RDC: nouvelle loi électorale, pouvoir et opposition toujours divisés

Palais du peuplePalais du peuple

Palais du peuple

L’opposition et la majorité ne s’accordent toujours pas sur la nouvelle loi électorale, ont indiqué des sources parlementaires mardi 4 janvier. L’opposition politique a signifié, dans une déclaration faite le 30 décembre 2010 à Kinshasa, qu’elle s’opposait à toute initiative dans ce sens. Mais, la majorité au pouvoir estime qu’il y a nécessité de changer cette loi pour plusieurs raisons, notamment budgétaires.  

La nécessité d’une révision de la loi électorale avait été évoquée, pour la première fois, par le président du Sénat, Léon Kengo wa Dondo.

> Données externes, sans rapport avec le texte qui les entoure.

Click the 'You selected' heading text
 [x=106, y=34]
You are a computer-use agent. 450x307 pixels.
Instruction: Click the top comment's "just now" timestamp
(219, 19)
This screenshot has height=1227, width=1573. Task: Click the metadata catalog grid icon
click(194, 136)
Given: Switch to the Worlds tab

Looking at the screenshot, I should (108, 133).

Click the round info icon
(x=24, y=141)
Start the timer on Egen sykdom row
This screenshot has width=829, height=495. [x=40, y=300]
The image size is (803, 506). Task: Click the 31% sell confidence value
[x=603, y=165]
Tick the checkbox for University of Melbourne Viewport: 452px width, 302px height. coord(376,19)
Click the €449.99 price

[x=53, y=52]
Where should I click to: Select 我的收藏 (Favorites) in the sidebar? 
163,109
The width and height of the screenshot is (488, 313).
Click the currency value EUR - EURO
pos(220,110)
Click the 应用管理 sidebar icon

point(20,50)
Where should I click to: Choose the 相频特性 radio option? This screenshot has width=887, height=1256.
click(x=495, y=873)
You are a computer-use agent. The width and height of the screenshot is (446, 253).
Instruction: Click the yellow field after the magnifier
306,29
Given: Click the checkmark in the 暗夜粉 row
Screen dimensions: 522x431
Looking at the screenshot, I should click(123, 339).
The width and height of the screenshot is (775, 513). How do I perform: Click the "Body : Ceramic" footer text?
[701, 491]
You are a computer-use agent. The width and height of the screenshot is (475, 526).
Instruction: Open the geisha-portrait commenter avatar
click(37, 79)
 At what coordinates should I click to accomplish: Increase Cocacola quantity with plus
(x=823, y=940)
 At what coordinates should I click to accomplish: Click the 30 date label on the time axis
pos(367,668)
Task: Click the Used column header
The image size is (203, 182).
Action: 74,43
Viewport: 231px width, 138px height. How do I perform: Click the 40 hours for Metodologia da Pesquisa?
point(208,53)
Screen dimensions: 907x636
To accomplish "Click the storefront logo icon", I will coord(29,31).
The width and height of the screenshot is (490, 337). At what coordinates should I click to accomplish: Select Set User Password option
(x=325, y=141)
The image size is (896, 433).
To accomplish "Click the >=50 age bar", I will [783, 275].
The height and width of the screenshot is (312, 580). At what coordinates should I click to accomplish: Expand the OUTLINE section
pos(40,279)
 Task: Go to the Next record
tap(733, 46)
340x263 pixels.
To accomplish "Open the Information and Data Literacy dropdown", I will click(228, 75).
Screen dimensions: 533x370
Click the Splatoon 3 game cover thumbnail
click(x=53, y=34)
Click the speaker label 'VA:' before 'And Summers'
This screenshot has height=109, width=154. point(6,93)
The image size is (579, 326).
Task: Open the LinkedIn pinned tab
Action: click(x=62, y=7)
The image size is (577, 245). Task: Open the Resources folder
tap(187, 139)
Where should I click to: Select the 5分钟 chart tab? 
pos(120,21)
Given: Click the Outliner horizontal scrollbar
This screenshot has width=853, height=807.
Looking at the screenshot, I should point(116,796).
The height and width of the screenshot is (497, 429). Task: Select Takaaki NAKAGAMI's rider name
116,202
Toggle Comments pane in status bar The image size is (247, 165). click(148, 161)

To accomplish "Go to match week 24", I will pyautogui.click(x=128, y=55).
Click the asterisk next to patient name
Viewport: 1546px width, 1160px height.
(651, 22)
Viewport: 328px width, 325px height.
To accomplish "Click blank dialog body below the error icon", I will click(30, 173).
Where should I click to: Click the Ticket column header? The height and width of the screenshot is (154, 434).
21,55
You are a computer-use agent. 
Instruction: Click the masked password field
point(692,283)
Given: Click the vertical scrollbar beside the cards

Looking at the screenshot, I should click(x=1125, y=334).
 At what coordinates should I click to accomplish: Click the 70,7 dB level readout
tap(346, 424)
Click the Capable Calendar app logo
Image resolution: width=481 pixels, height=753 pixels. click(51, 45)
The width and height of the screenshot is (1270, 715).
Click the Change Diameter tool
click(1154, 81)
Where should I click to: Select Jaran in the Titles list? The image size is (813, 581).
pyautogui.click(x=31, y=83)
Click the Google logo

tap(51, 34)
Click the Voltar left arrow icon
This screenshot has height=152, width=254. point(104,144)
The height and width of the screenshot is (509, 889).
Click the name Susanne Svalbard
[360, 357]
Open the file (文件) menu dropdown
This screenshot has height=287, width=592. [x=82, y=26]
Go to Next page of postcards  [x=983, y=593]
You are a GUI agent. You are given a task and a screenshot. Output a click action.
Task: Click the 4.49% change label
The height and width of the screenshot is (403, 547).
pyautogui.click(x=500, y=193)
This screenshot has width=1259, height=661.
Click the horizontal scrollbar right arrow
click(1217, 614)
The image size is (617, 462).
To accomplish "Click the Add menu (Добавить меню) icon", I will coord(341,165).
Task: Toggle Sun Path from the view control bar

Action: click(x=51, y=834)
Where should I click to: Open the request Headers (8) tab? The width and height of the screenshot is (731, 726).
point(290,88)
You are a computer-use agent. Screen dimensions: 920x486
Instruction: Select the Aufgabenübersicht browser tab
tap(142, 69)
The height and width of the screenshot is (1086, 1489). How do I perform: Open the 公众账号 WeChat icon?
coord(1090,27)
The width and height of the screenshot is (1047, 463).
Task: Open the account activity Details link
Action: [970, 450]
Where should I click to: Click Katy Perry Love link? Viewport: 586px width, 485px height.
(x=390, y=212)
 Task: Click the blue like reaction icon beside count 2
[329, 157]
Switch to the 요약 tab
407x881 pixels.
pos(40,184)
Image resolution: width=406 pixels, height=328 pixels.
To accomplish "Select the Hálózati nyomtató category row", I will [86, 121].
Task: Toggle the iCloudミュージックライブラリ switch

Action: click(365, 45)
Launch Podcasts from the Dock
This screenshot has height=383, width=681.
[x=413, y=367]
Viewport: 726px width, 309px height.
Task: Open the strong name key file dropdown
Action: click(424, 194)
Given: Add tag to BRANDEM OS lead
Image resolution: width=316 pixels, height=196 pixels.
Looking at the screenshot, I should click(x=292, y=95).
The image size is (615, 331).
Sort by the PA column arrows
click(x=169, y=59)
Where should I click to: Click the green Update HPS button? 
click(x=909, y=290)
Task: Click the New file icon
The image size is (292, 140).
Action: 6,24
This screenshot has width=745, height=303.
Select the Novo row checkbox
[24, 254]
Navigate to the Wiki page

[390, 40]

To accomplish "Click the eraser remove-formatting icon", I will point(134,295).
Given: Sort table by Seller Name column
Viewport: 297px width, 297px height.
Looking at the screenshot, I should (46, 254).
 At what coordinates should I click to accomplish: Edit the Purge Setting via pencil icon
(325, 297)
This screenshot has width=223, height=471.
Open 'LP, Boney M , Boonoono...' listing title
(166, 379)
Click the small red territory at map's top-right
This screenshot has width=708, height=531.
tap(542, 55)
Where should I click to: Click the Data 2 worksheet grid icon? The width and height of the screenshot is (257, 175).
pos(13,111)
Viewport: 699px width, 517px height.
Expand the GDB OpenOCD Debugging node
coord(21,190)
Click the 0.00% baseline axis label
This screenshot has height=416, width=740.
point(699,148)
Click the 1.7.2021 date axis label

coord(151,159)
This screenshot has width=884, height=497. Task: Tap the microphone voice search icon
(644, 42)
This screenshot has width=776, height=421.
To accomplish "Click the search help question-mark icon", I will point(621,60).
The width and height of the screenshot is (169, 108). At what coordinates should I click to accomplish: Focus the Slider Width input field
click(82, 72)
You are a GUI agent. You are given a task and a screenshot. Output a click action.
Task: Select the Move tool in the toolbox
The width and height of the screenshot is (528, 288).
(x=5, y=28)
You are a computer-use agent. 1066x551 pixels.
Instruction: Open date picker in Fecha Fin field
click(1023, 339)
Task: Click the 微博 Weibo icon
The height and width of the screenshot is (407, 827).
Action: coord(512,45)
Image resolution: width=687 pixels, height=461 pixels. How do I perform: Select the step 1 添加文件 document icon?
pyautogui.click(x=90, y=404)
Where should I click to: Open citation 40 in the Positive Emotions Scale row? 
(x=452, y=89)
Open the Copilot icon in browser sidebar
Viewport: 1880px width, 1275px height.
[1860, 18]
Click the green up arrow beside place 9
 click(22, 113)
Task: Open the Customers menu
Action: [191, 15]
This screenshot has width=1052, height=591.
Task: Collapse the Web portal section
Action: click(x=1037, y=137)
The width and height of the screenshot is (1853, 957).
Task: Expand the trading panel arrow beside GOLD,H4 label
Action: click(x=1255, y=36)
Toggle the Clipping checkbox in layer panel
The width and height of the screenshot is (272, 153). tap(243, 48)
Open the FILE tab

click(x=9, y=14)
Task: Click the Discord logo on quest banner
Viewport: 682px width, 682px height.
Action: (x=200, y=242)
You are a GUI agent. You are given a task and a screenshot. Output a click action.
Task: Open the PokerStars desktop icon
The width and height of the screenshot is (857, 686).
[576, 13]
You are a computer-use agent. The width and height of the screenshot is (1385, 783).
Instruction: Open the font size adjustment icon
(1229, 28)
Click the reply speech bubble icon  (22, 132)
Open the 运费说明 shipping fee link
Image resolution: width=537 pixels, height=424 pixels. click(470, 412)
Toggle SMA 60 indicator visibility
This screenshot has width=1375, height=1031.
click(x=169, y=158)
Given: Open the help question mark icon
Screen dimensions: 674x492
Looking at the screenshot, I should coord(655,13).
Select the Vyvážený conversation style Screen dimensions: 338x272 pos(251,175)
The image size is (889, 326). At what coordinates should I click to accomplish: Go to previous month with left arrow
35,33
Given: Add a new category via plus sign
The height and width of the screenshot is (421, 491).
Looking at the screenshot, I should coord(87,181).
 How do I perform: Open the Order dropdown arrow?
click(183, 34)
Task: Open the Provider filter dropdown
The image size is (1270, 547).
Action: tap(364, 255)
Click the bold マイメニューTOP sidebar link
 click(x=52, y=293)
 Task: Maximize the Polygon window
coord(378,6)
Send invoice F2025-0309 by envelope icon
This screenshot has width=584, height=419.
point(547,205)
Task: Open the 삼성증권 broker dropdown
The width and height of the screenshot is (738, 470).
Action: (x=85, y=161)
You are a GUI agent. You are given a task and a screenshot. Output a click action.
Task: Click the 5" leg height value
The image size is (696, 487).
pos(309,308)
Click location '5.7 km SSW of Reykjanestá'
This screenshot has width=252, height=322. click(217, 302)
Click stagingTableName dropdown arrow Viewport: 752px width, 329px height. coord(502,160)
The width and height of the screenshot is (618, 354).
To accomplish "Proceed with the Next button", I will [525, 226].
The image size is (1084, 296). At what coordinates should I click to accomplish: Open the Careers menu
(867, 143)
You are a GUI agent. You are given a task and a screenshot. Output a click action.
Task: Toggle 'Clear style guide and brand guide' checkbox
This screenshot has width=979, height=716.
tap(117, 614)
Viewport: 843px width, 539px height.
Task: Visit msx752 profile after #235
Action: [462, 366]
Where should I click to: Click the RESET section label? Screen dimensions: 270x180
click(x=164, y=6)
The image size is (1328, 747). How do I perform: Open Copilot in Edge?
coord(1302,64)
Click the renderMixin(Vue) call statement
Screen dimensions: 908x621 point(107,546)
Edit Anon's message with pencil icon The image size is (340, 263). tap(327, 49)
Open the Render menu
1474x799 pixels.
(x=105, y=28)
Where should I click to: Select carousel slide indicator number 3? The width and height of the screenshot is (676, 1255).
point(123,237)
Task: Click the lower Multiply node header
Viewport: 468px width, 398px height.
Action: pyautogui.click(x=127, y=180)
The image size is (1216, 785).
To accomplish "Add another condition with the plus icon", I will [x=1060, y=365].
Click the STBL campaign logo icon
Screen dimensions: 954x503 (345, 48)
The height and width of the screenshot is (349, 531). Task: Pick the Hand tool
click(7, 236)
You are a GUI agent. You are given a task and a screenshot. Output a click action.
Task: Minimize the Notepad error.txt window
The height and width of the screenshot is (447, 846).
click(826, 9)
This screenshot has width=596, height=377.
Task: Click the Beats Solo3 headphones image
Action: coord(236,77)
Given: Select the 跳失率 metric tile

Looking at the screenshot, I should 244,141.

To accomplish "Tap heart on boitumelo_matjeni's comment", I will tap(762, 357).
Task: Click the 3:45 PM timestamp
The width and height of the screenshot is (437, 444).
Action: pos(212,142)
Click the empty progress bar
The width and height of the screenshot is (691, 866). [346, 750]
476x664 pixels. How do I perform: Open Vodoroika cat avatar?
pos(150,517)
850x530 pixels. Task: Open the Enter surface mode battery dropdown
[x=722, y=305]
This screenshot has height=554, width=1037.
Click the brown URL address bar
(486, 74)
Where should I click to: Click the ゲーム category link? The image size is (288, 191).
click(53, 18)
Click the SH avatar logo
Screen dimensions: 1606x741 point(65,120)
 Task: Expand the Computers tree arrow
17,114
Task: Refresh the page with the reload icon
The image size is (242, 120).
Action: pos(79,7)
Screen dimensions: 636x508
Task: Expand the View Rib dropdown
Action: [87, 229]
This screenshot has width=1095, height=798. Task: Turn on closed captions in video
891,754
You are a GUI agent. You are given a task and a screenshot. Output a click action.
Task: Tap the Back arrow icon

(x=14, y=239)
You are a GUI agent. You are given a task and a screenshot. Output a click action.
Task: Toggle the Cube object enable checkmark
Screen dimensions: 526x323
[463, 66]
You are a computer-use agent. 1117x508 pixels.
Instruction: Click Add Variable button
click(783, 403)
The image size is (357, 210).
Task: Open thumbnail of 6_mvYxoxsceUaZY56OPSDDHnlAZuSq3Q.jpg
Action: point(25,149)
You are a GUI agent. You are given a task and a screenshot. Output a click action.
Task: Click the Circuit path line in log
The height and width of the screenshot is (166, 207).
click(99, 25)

Dans son discours d’ouverture de la session de mars 2010, il avait  estimé que les disparités dans la représentation aussi bien au niveau du Sénat qu’à l’Assemblée nationale imposait cette démarche. Autant, affirmait-il, de la représentation au sein des assemblées provinciales.

Tout en étant d’accord avec ce point vue, la majorité a soutenu qu’il faut tout simplement une nouvelle loi plus adaptée.

Gaston Musemena, député de la majorité, précise:

«Il y a une forte distorsion de la volonté du peuple. Le peuple aurait voulu que ça soit X, mais à cause de la loi électorale, c’est un autre qui était peut être le dernier mais sur un autre liste qui passe. Voilà pourquoi, nous nous pensons, au niveau de la majorité, que nous pouvons combiner le scrutin majoritaire et proportionnel.»

Autre argument de la  majorité,  le mode de scrutin proportionnel ne favorise pas une véritable majorité au sein du  gouvernement.

Mais, l’opposition, de son côté, estime que la RDC est un pays  post- conflit, le scrutin majoritaire en un seul tour porte les germes d’exclusion.

Emery Okundji, député de l’Opposition, explique les avantages de la présidentielle à deux tours:

«C’est un système qui a l’avantage de favoriser l’équité et consolider la démocratie avec la représentation de tous les partis participant aux scrutins. Il permet d’éviter aussi l’écrasement de petits partis par les grands.»

Les deux parties devraient se départager lors de prochaines plénières, qui s’annoncent chaudes au sein du Parlement.